DESCRIPTION OF THE TASK – Wherever a line of the listing holds the string "agent", copy that line.

SOURCE MATERIAL –
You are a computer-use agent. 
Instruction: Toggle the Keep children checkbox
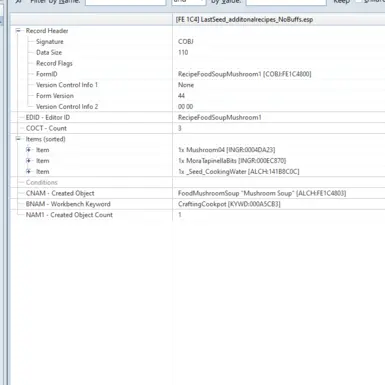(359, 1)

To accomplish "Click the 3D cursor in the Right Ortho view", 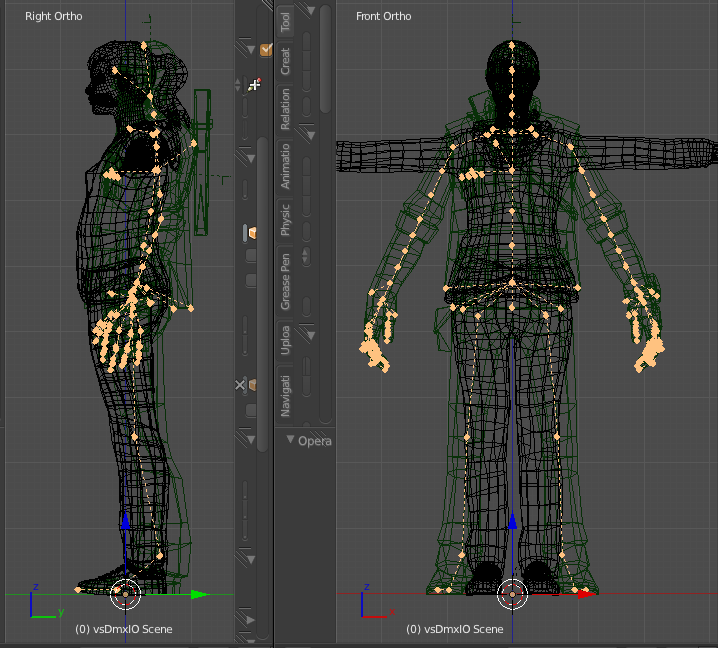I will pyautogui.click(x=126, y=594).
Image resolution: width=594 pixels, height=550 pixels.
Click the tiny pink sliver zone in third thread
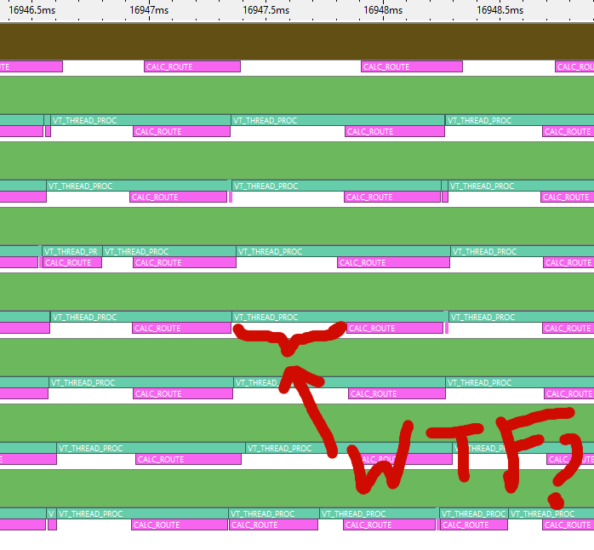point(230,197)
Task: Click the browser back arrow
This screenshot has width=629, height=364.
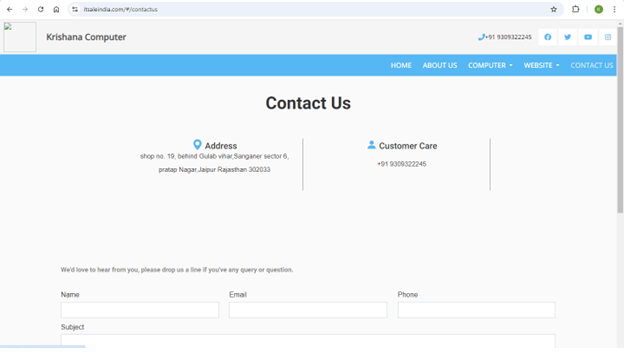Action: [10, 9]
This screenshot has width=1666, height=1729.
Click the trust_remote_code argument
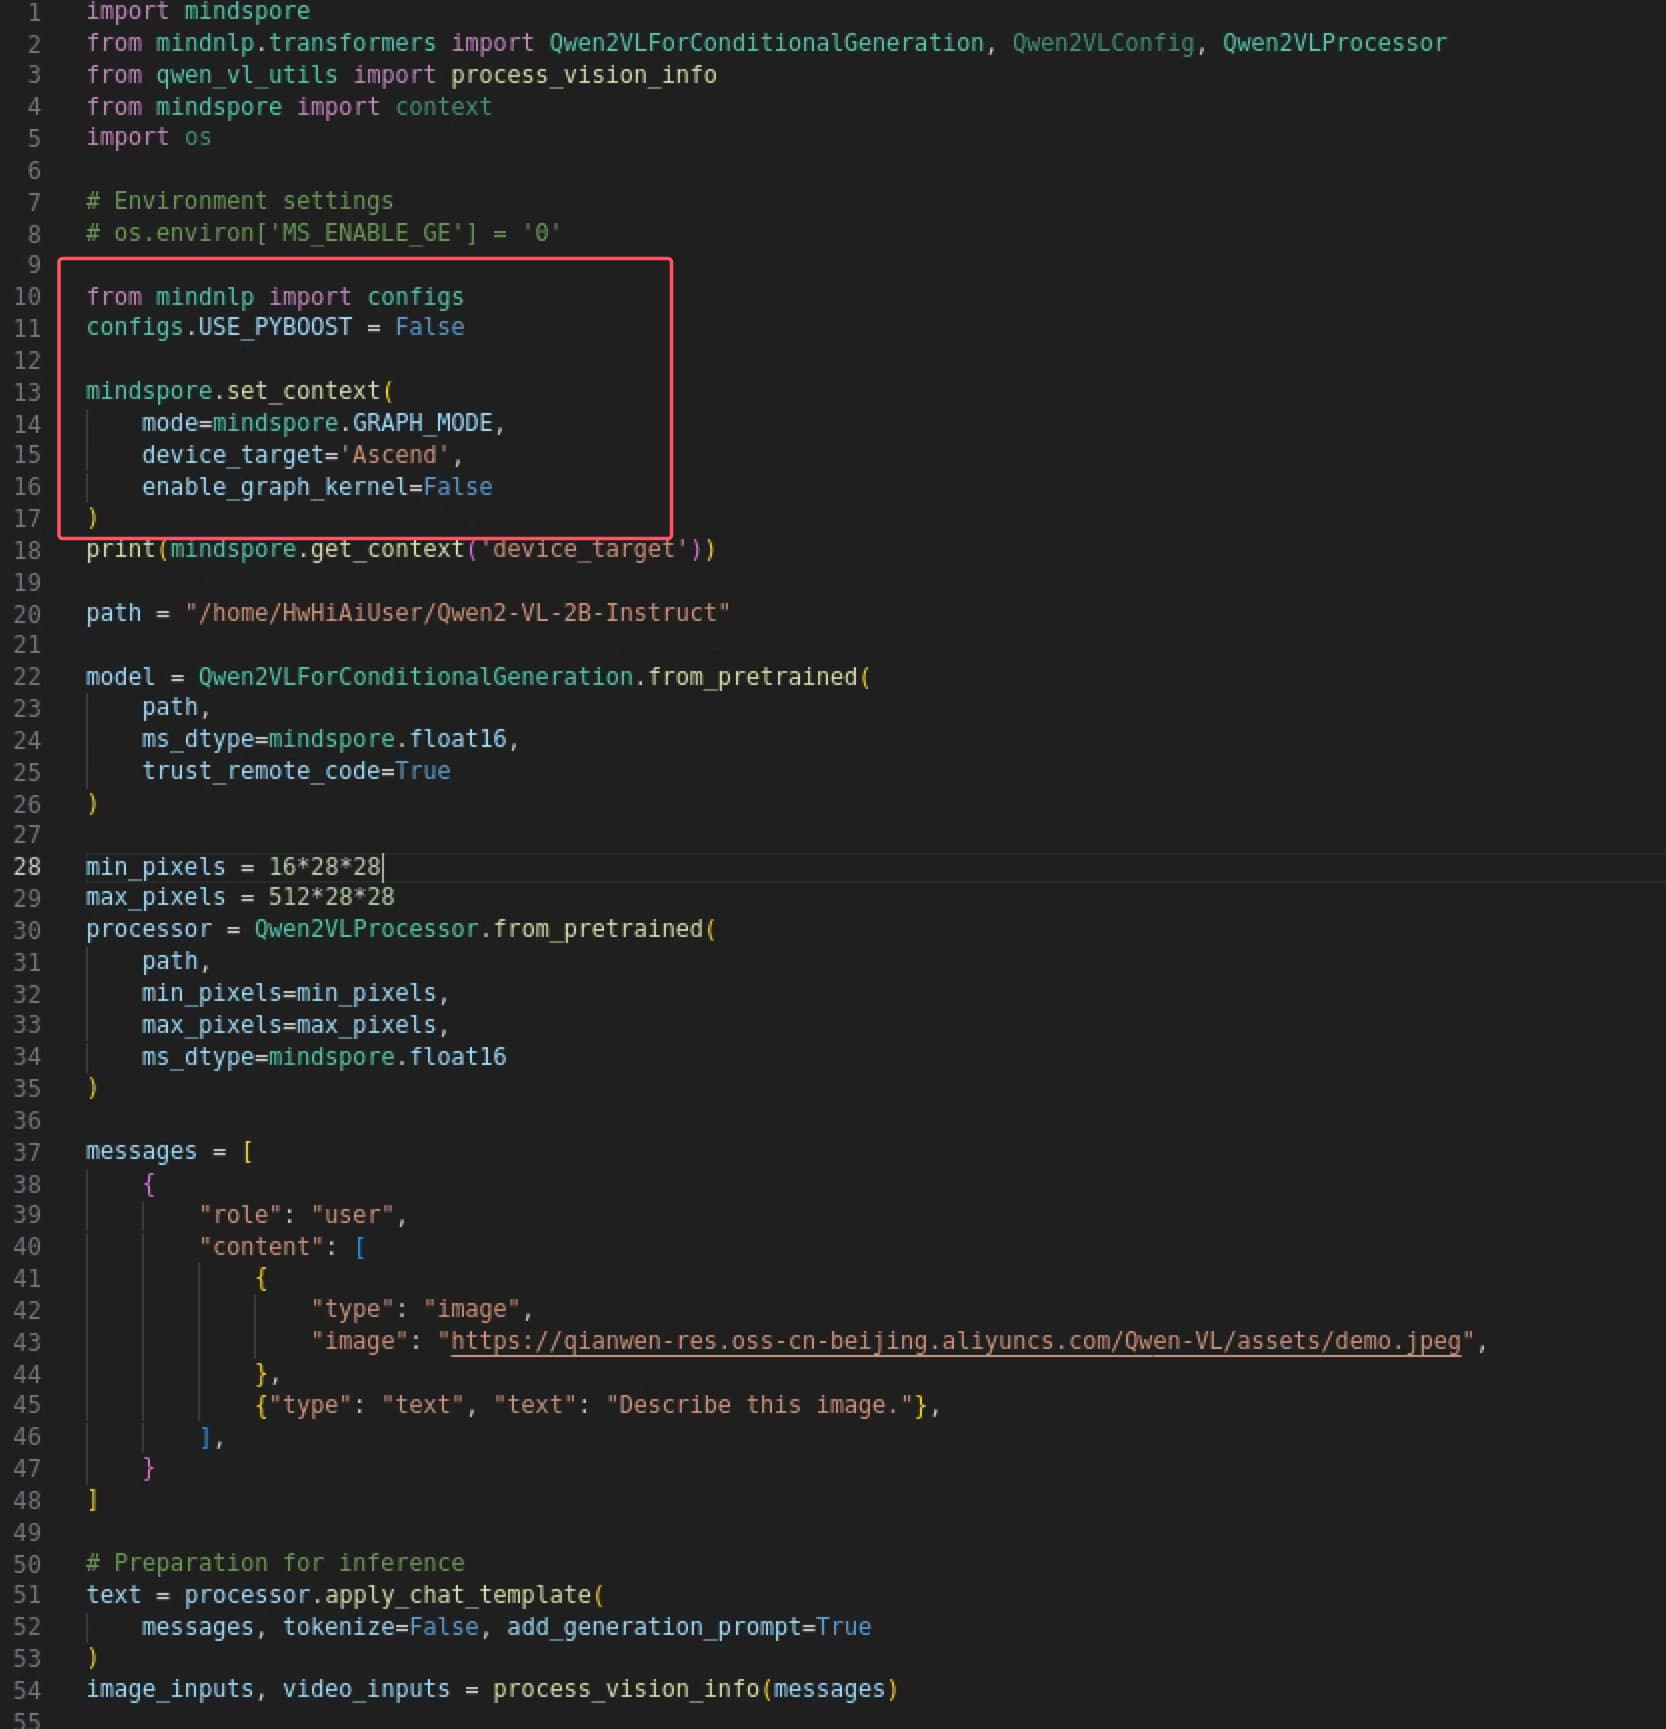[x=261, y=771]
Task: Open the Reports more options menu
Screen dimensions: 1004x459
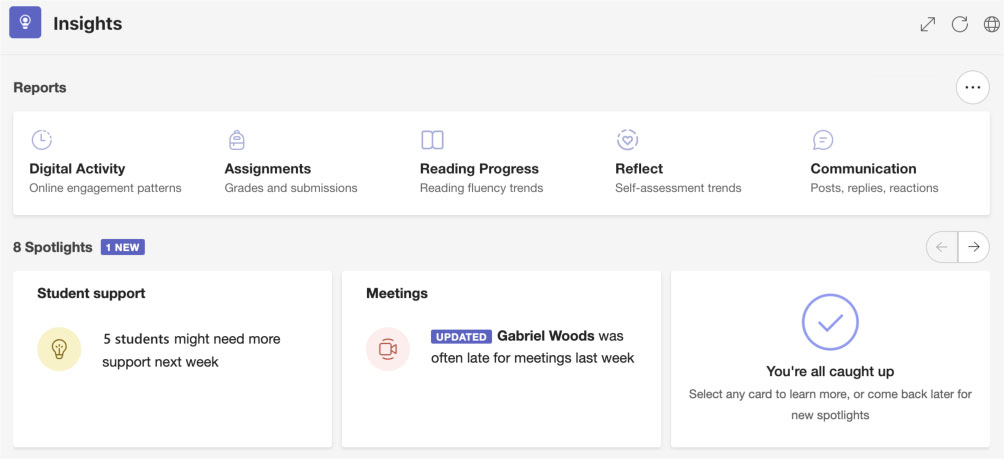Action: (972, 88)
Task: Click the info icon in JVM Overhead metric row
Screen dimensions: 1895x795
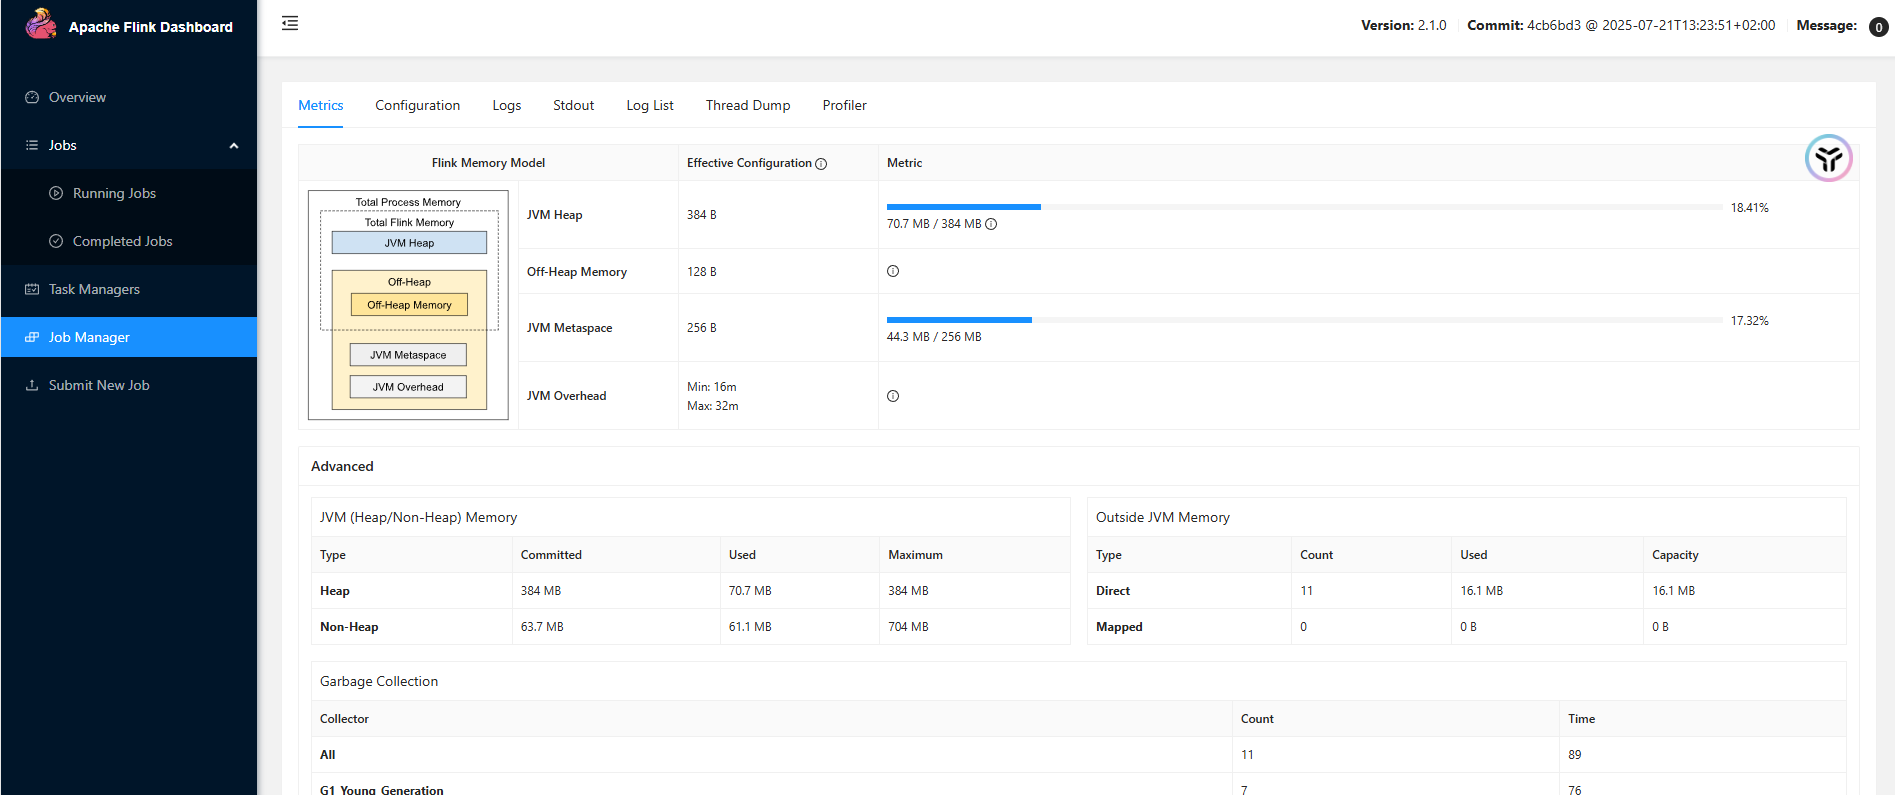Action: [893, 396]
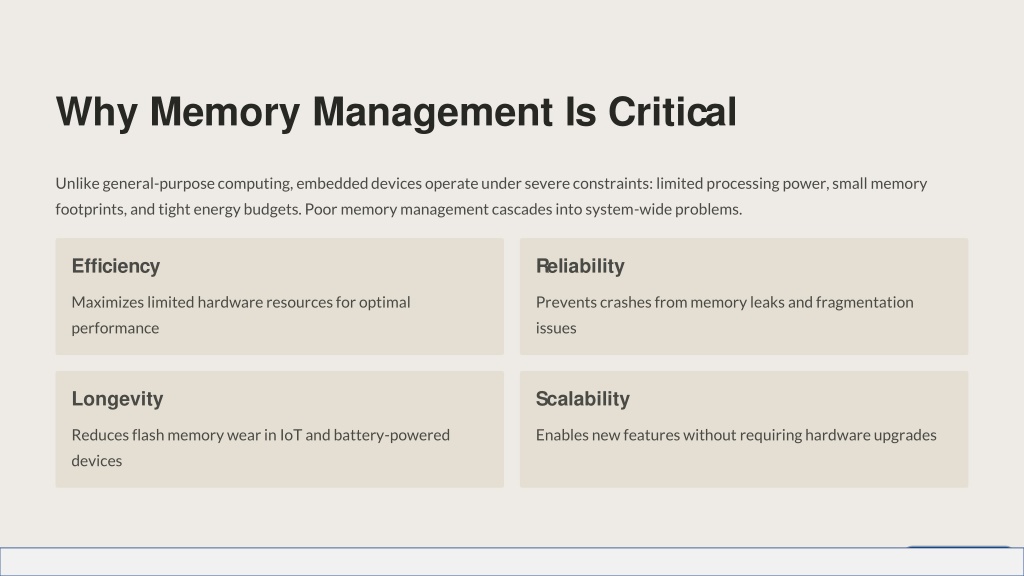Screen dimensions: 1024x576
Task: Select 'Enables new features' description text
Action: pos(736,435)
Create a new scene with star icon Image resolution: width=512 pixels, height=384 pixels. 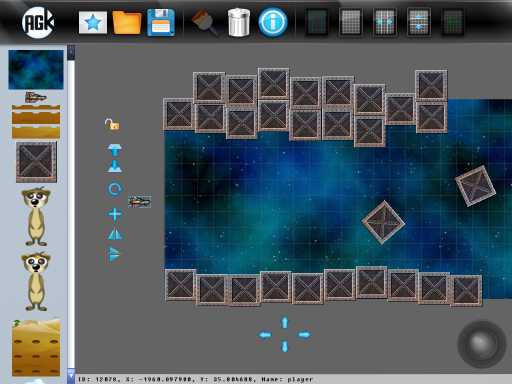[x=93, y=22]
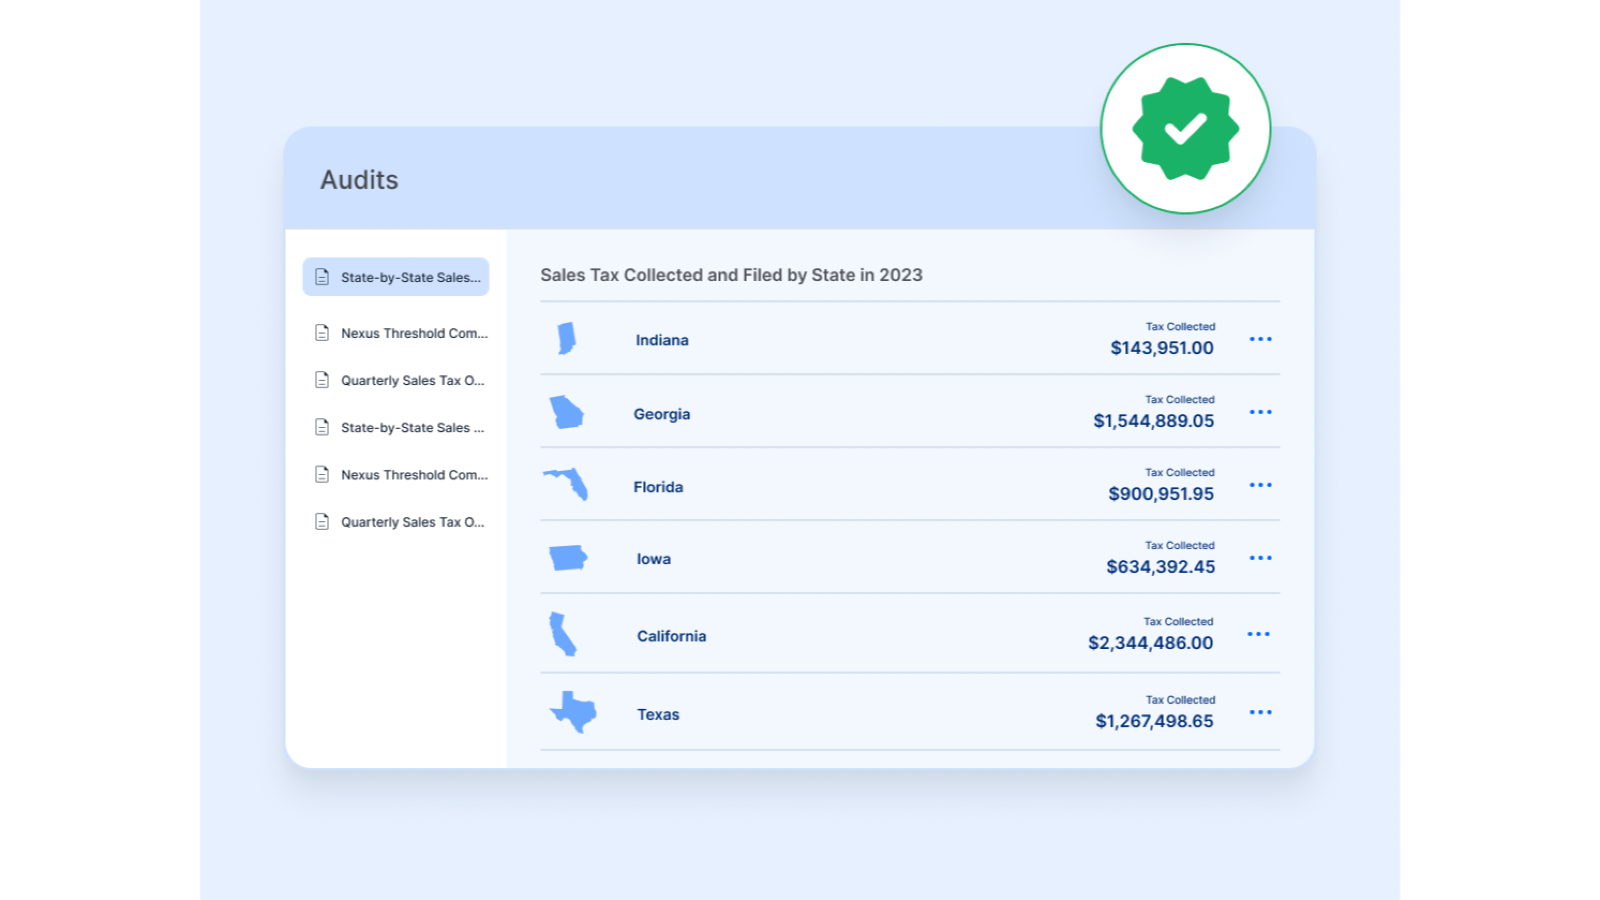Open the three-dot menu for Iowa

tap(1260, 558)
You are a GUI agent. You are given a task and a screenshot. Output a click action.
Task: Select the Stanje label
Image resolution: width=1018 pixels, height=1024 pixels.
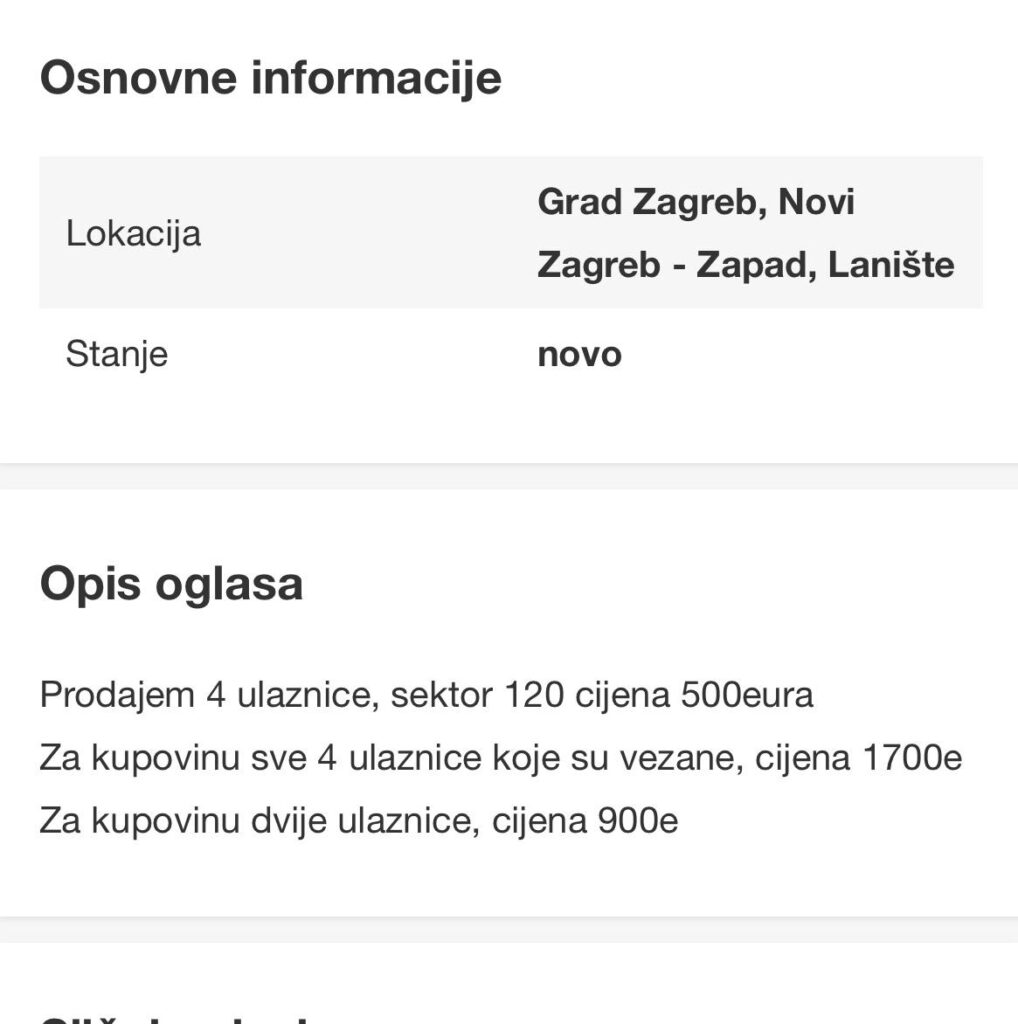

ANSWER TO THE PROBLEM –
You are a computer-use agent. 
You are a GUI agent. You are given a task and a screenshot. Output a click action.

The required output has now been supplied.